La afirmación de que las empresas de capital privado son en gran medida responsables del aumento de los costos de la vivienda es muy discutida, particularmente cuando se trata de viviendas unifamiliares. Sin duda, los grandes inversores han comprado bienes raíces residenciales en muchas partes del país, y en algunos vecindarios esta inversión bien puede hacer subir los precios y los alquileres. Pero según un reciente análisisLa mayoría de las viviendas unifamiliares propiedad de inversores pertenecen a pequeños inversores, como empresas inmobiliarias, que poseen menos de diez propiedades. Muchos economistas atribuyen el fuerte aumento de los costos de la vivienda en los últimos quince años principalmente a una grave escasez de oferta vinculada a otros factores, como los fuertes efectos de la Gran Recesión de 2007-2009, las restricciones de zonificación, las dificultades para acceder al crédito y el aumento de los precios de la construcción.

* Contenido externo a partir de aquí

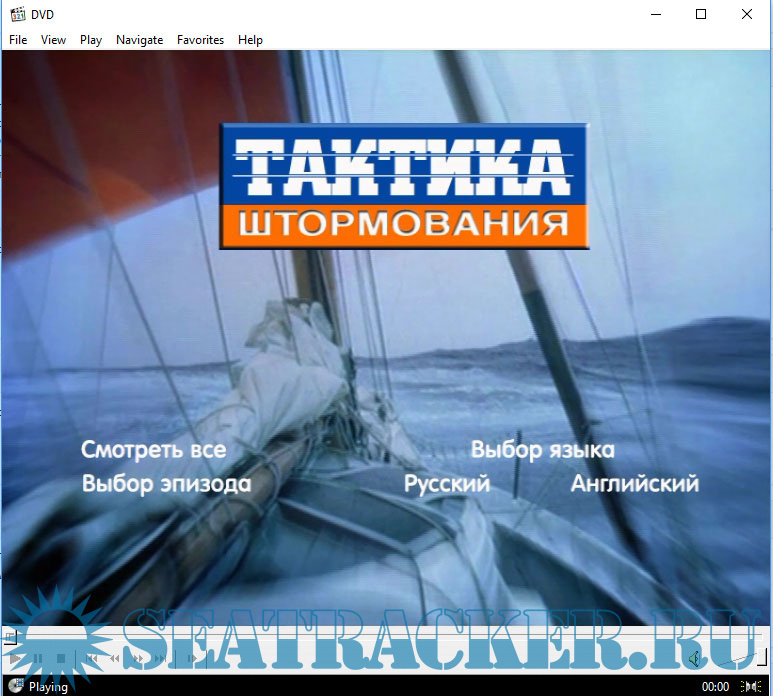Adjust the volume slider
The image size is (773, 696).
[x=733, y=659]
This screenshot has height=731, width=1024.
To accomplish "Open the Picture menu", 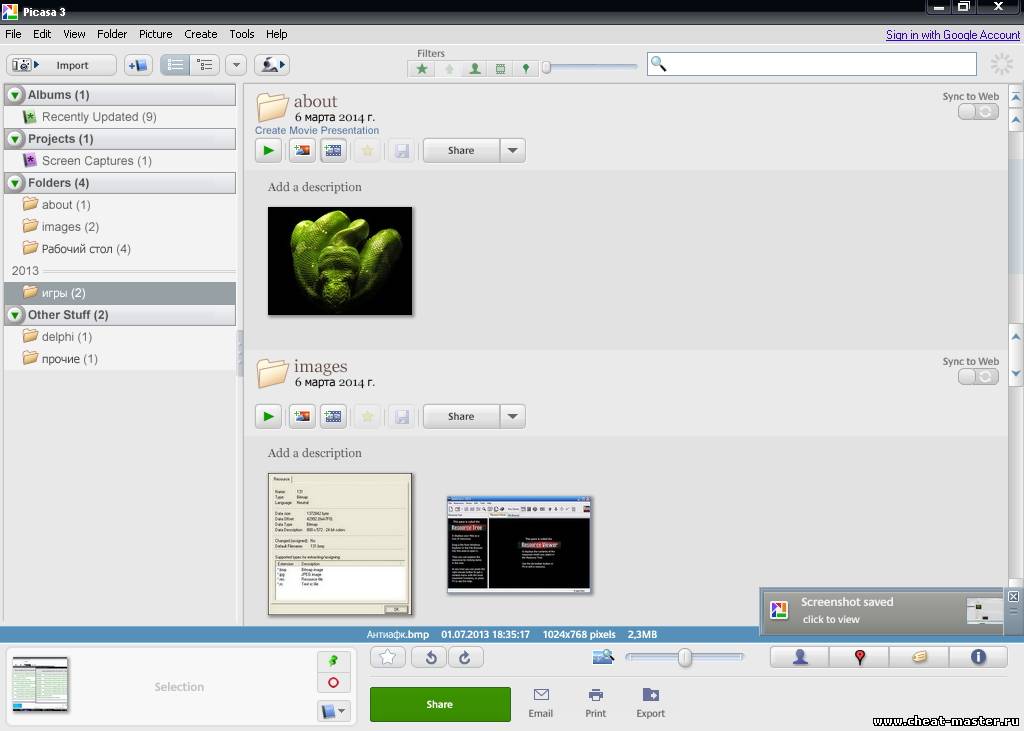I will [155, 34].
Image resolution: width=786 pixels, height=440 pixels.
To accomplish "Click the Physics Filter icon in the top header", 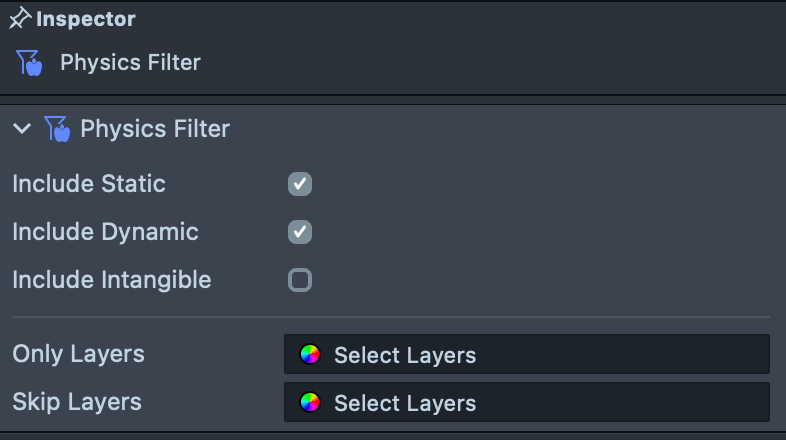I will click(x=29, y=63).
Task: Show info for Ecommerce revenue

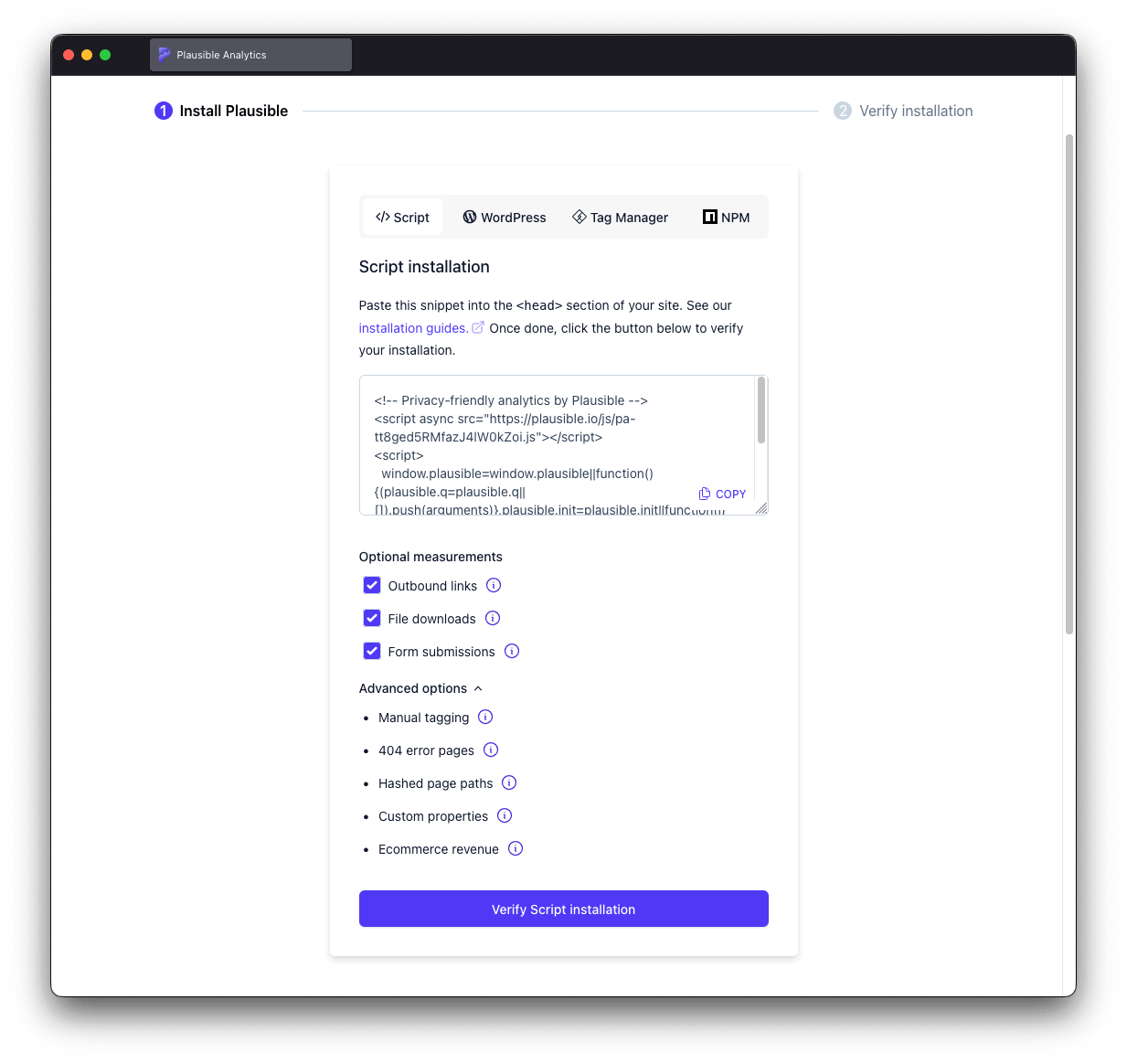Action: pyautogui.click(x=516, y=848)
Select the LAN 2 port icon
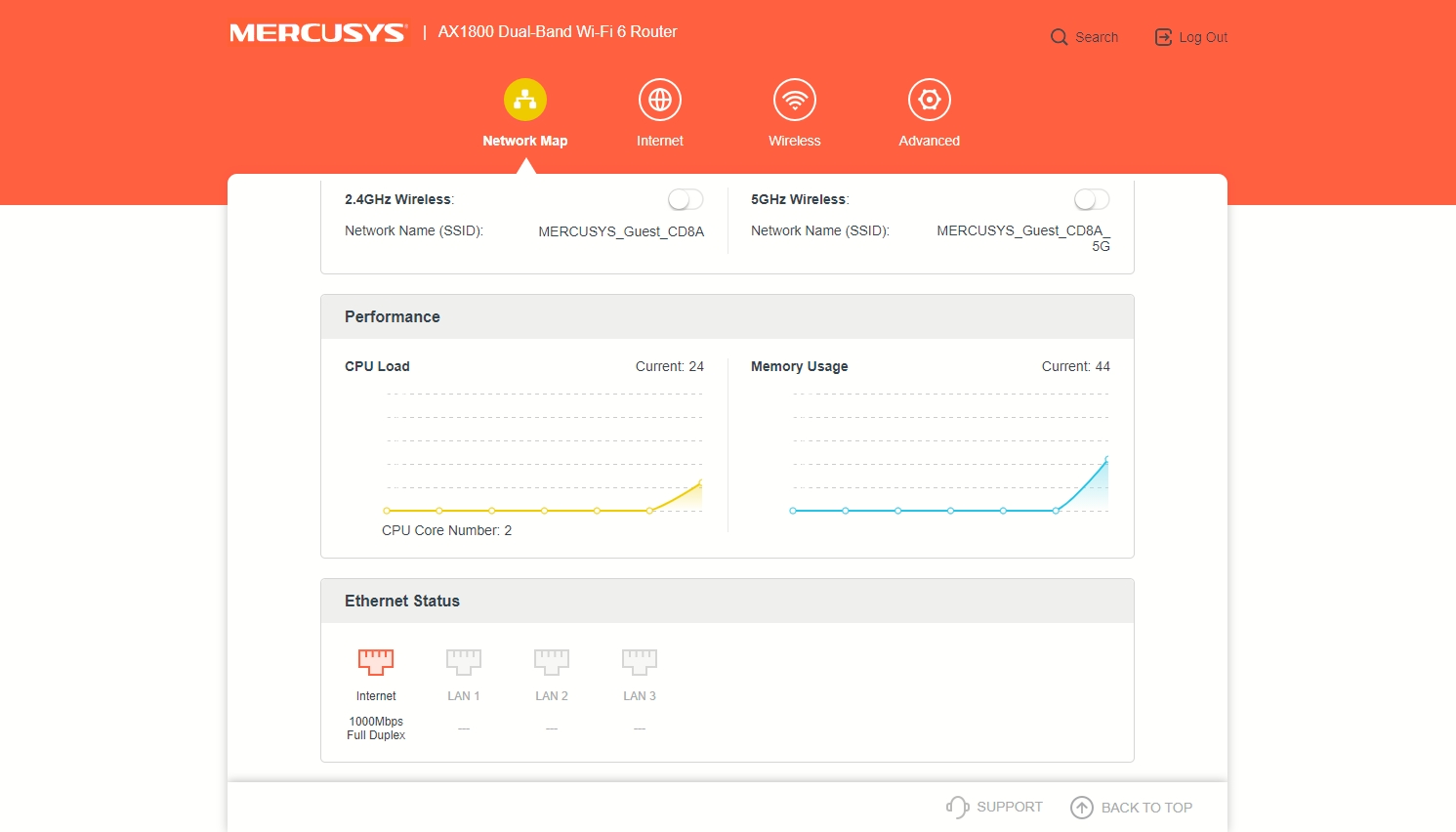Viewport: 1456px width, 832px height. 552,661
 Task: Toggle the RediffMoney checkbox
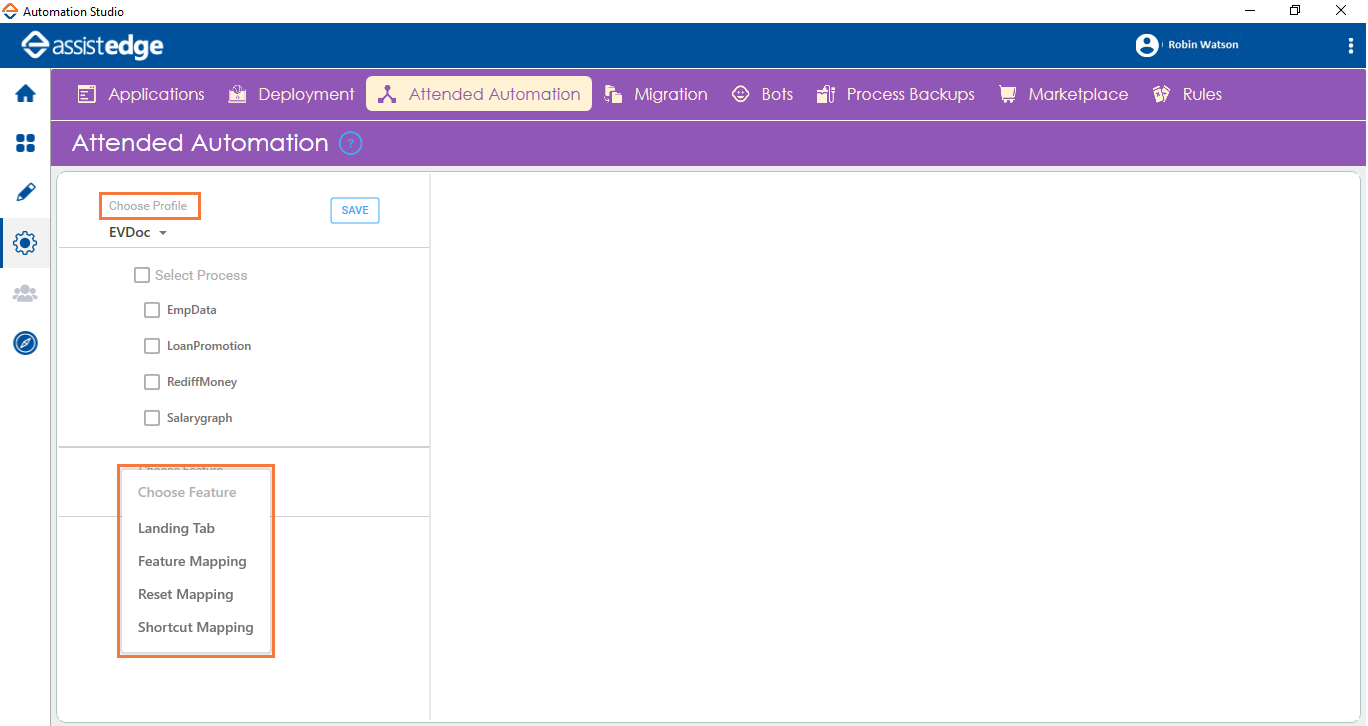coord(152,382)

Aún así, la ira pública por la falta de viviendas asequibles es palpable, y el proyecto de ley Warren-Merkley fue sólo una medida correctiva que circulaba en el Capitolio, donde los legisladores de ambos partidos estaban ansiosos por promulgar algún tipo de legislación antes de las elecciones intermedias. A principios de este año, la Cámara y el Senado aprobaron proyectos de ley de vivienda separados, pero no es seguro que puedan llegar a un acuerdo sobre un paquete unificado. Sin embargo, a principios de la semana pasada, ambas cámaras aprobaron, con un apoyo abrumador, un proyecto de ley extenso, el Siglo XXI. CAMINO a la ley de vivienda. El proyecto de ley contiene una disposición que prohíbe a los inversores institucionales comprar más de trescientas cincuenta viviendas unifamiliares, y contiene una serie de medidas destinadas a aumentar la oferta de vivienda. Estas incluyen la simplificación de las revisiones ambientales federales, la flexibilización de las restricciones de diseño de las casas modulares y el aumento del apoyo financiero federal para las localidades y asociaciones de vivienda que construyen viviendas asequibles.
Aunque parece poco probable que el proyecto de ley tenga un impacto inmediato en la crisis de la vivienda, los defensores de la vivienda asequible y los grupos empresariales han dicho que podría tener un impacto significativo a largo plazo. En términos políticos, se enviaría a los votantes el mensaje de que Washington no está ignorando sus preocupaciones. En una declaración conjunta, Warren y el senador republicano Tim Scott, que preside el Comité Bancario del Senado, dijeron que la legislación refleja “años de trabajo y las prioridades de la Casa Blanca, el Senado y la Cámara”. Sólo faltaba que Trump lo firmara, lo que no parecía muy complicado. Hace unas semanas, emitió una proclama oficial en la que declaró junio “Mes Nacional de la Propiedad de Vivienda” y pidió al Congreso que aprobara el proyecto de ley de vivienda, que describió como “la legislación de vivienda más completa y trascendental en la historia de nuestra nación”.